As a nascent academic surgeon, I have a passion for bridging the gap between laboratory-based research and clinical practice, and understand the importance of developing basic research findings in order to bring real benefits to patients. I also recognise the opportunity I have to encourage surgical interest in basic science research, and will use every opportunity to present at surgical meetings e.g. Royal Society of Medicine specialty meetings, to engage clinical leaders and enthuse early career researchers. The scientific impact of this work, with direct clinical and translational relevance, will help attract R&D investment from clinical and disease-specific funds into our specialty of otolaryngology.

In addition, utilising the expertise of our group in 3-dimensional tumour modelling, I have started to develop a novel organotypic model for the study of thyroid cancer invasion. As far as I am aware, no such model currently exists. With further optimisation, this new assay technique will directly benefit worldwide thyroid research teams, allowing detailed study of thyroid cancer cells in vitro, in a more physiologically relevant invasion model.
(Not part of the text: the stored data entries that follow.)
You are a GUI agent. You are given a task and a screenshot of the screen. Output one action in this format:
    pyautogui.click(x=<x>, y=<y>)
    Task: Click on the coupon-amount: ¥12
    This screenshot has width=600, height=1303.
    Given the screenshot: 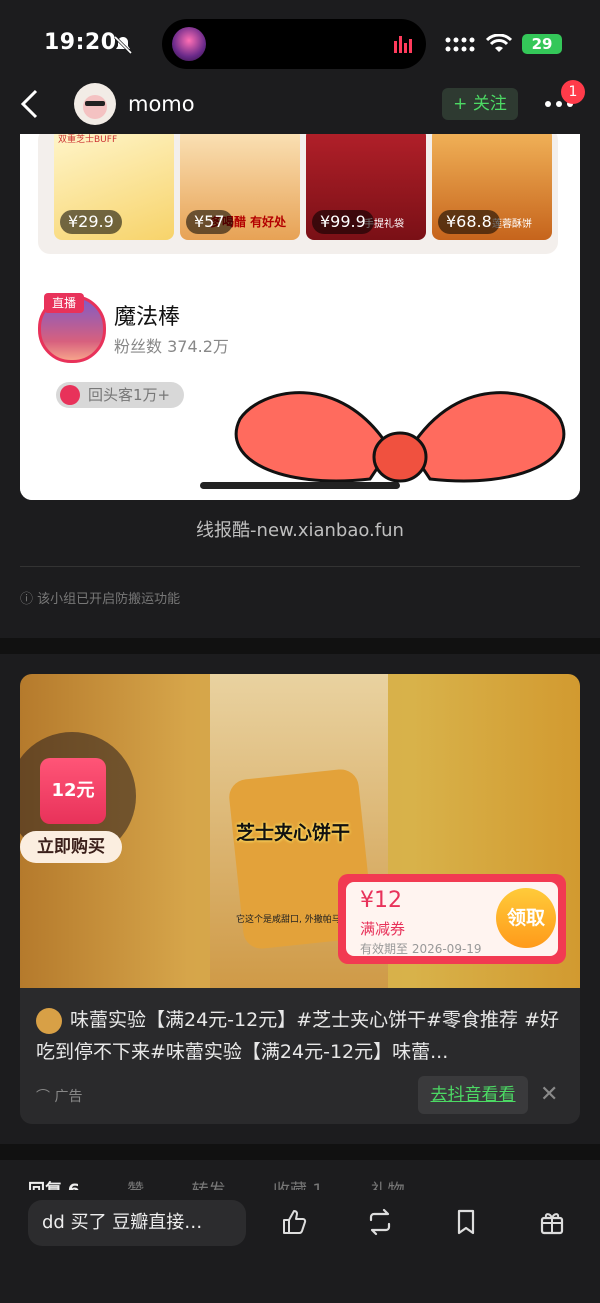 What is the action you would take?
    pyautogui.click(x=381, y=900)
    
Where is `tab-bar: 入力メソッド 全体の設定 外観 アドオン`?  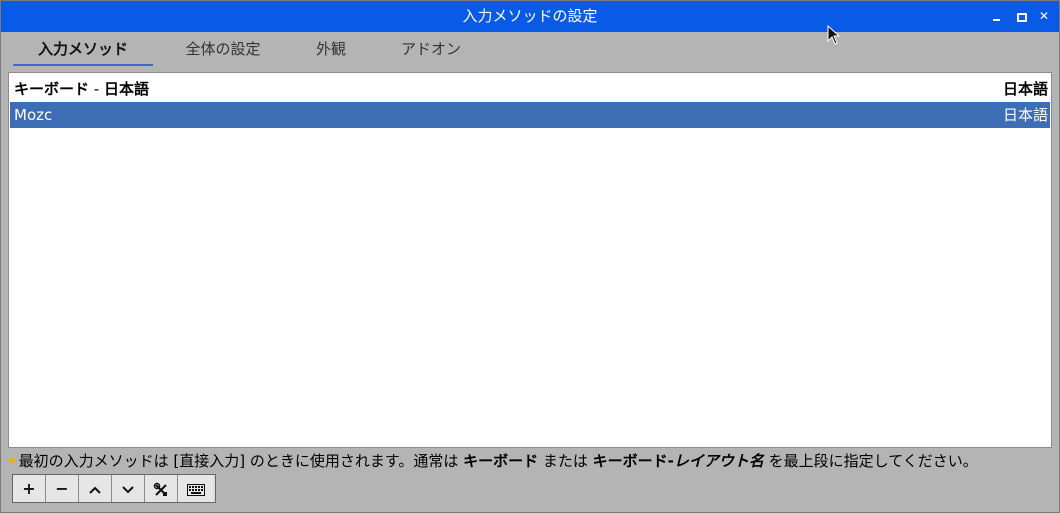 tab-bar: 入力メソッド 全体の設定 外観 アドオン is located at coordinates (531, 49).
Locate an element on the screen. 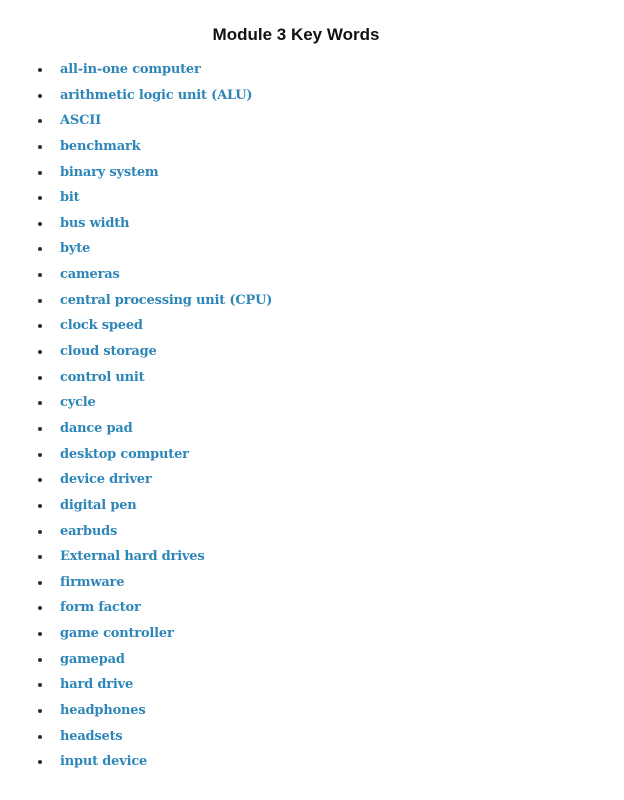 The image size is (624, 800). key-word-term: desktop computer is located at coordinates (124, 454).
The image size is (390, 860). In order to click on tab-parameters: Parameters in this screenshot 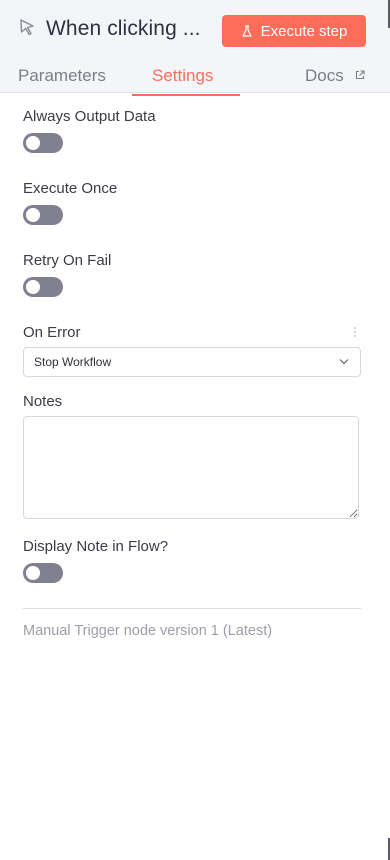, I will do `click(62, 76)`.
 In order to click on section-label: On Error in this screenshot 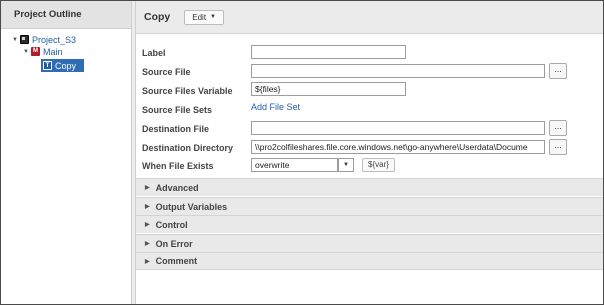, I will do `click(174, 244)`.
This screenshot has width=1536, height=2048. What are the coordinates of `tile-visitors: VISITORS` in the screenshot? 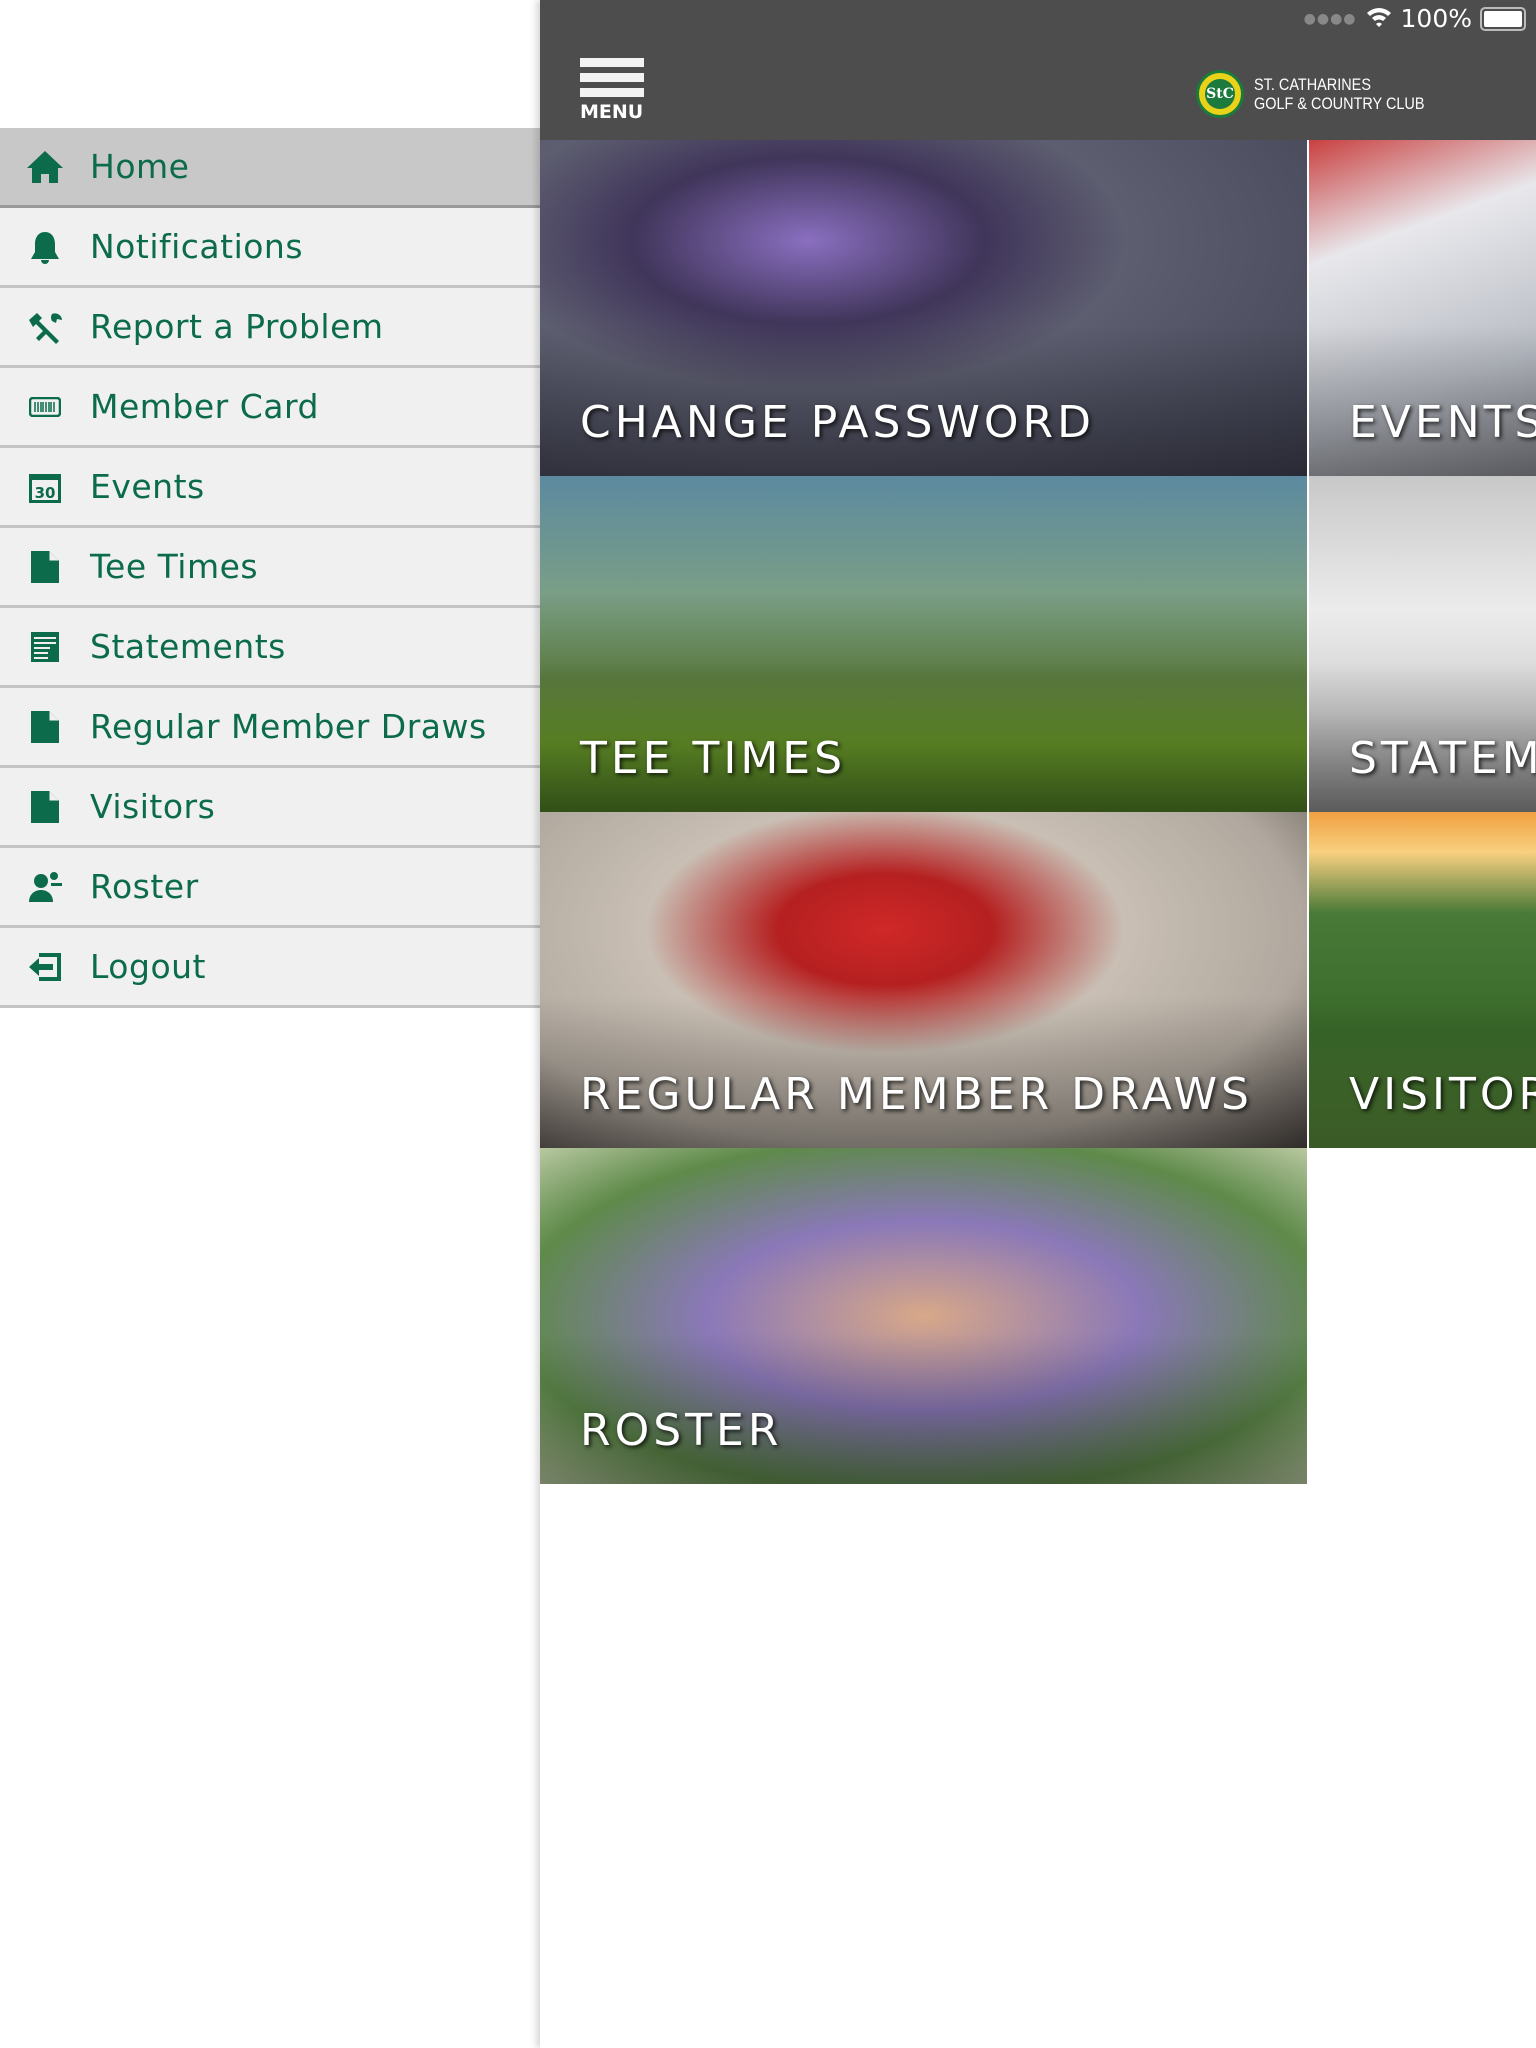 It's located at (1422, 980).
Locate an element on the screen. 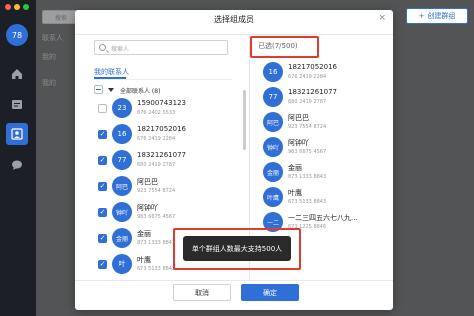 Image resolution: width=474 pixels, height=316 pixels. selected-contact-row: 钟吖 阿钟吖 983 6675 4567 is located at coordinates (323, 149).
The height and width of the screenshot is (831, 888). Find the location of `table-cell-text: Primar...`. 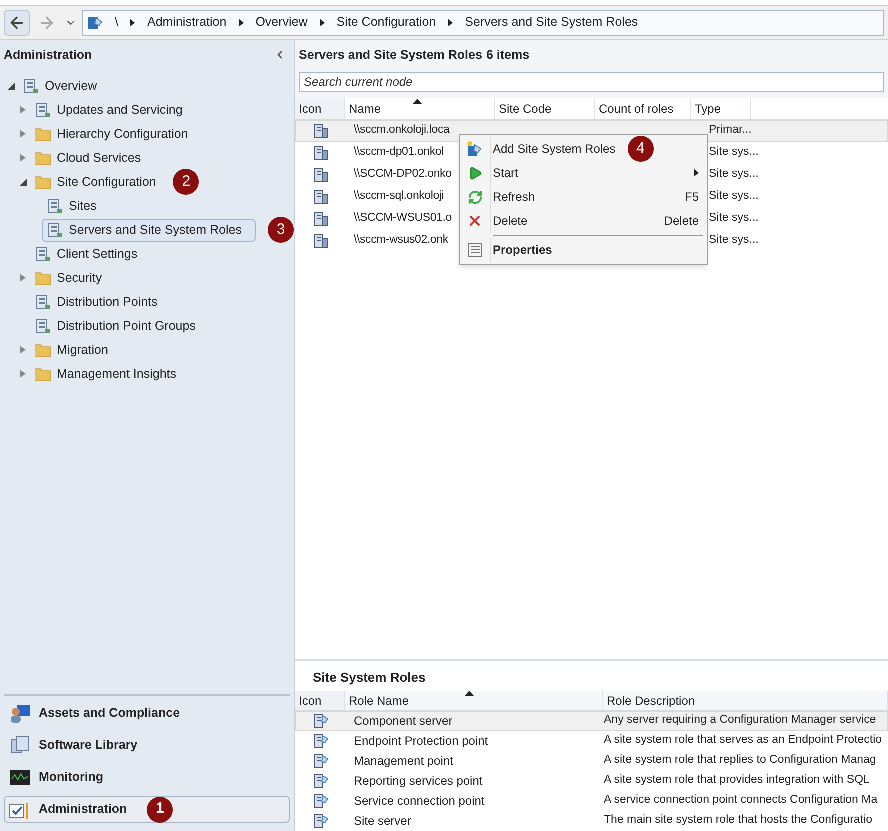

2. This project has long-term potential to identify important novel targets for developing new anti-tumour strategies. However, we anticipate possible short-term findings that may be of clinical importance.

To highlight one KEY early finding, we have identified a significant potential health benefit to patients with thyroid nodules. We have discovered that the presence of a specific protein called Tensin-3 appears to differentiate benign thyroid follicular adenomas from malignant follicular cancers. Currently this diagnosis can only be made post-operatively with histological analysis, meaning 70-80% thyroid surgeries are for benign disease. Mr Dae Kim, a co-supervisor on this application holds the position of Royal College of Surgeons National Speciality lead for Research for Endocrine Surgery. Therefore, as a project team we are perfectly placed to engage the specialty leaders and develop further biomarker trials, in the hope of developing a new national policy for thyroid nodule management with significant benefits to patients. In addition this has the potential to save millions of pounds to the NHS from unnecessary surgery.

3. Long-term may result in strategies to manipulate tumour cell metabolism. If our hypothesis is correct, suppressing aerobic glycolysis of tumour cells, or interfering with the signalling pathways activated through this process, may be of use in inhibiting cancer cell invasion and metastasis. Our research therefore may have real potential for identifying new potential therapeutic targets of interest for pharmaceutical development.

4. As outlined in our collaborations, we have developed a mutually beneficial relationship with Dr. Sassan Hafizi's group at the University of Portsmouth. The joint sharing of assay techniques and scientific expertise between our groups will offer great potential for future cross specialty projects and knowledge exchange.